Il y a peu de labels qui ont guidé la musique contemporaine par leur créativité et leur vision. On connaît les plus grands noms : Stax, Motown, Chess Records etc…Mais, mis à part le milieu des collectionneurs et des crate diggers, le nom de Strata-East Records reste méconnu.
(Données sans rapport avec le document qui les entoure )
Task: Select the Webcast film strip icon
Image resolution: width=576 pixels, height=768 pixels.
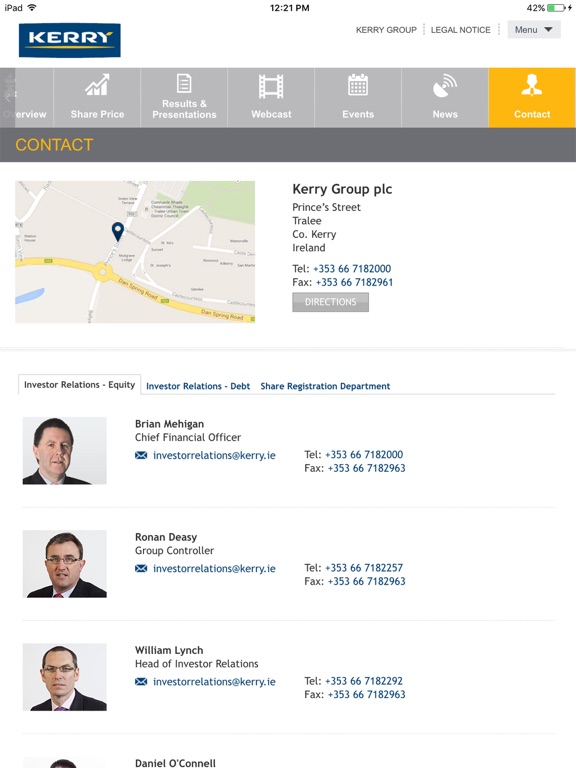Action: click(271, 86)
C’est pourtant ce label, fondé en 1971 par Charles Tolliver et Stanley Cowell, qui produisit parmi les plus belles pépites soul et jazz avec une soixantaine d’albums diffusés au cours de la décennie des 70’s. Des artistes aussi prestigieux que Clifford Jordan, Pharoah Sanders, Shirley Scott et Bill Lee, le père de Spike Lee, furent embarqués dans l’aventure Strata East, une aventure marquée par une double recherche : musicale (du funk au jazz, toutes les innovations étaient les bienvenues) et politique (l’émergence de l’identité afro-américaine).

C’est également sur ce label que le génial Gil Scott Heron enregistra en 1974 son album “Winter in America” et le titre “The Bottle”, qui devint un véritable hit, et propulsa temporairement Strata-East Records sur la scène médiatique.
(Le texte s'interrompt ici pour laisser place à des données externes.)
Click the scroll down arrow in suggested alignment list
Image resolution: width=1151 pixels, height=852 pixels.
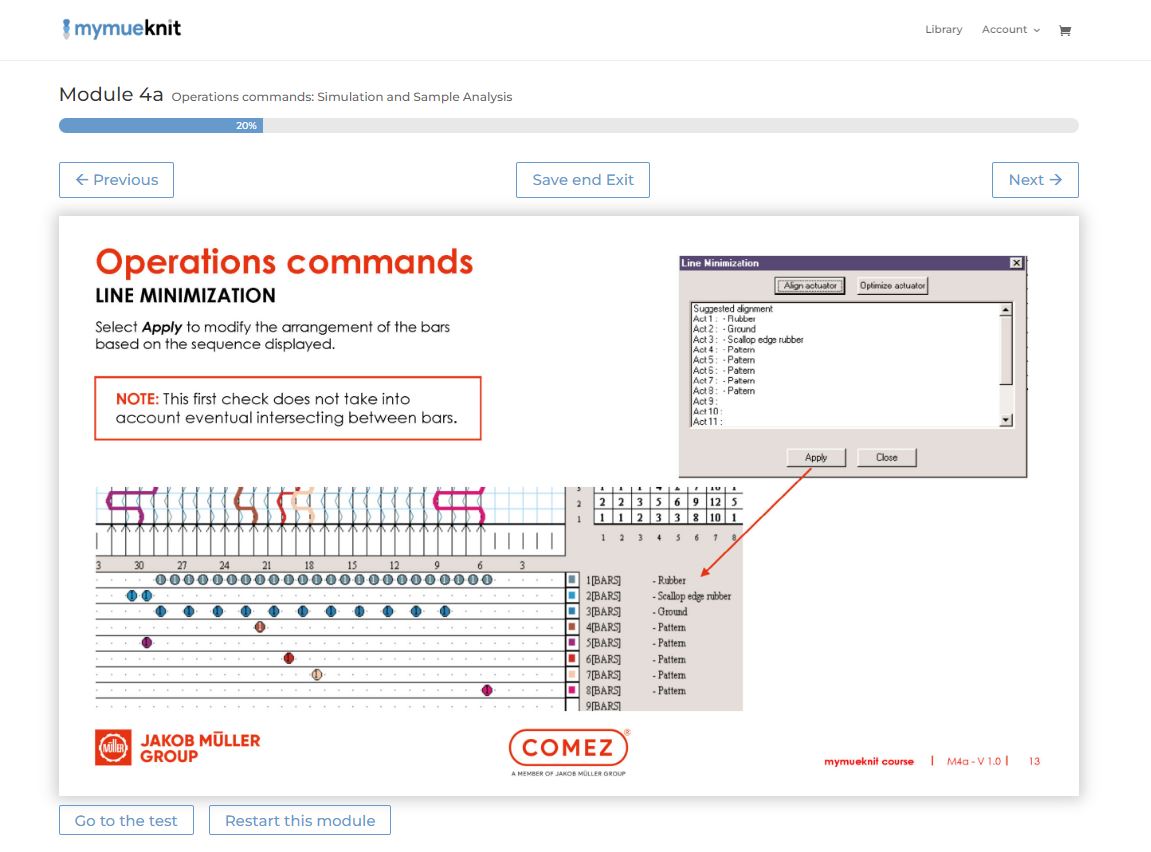click(1006, 421)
Strata-East aura laissé son empreinte sur les années soixante-dix en dressant un panorama de la création à New York, du Rhythm X de Charles Brackeen, avec Don Cherry, Ed Blackwell et Charlie Haden, au plus soulful «In Harmony» de Weldone Irvine, sans oublier les classiques comme le saxophoniste Charlie Rouse. Des disques qui furent boudés par la frange académique de la critique lors des rééditions numériques. Seuls quelques passionnés dont les Anglais de Soul Jazz vont permettre à ce catalogue d’être en partie reconfiguré en CD.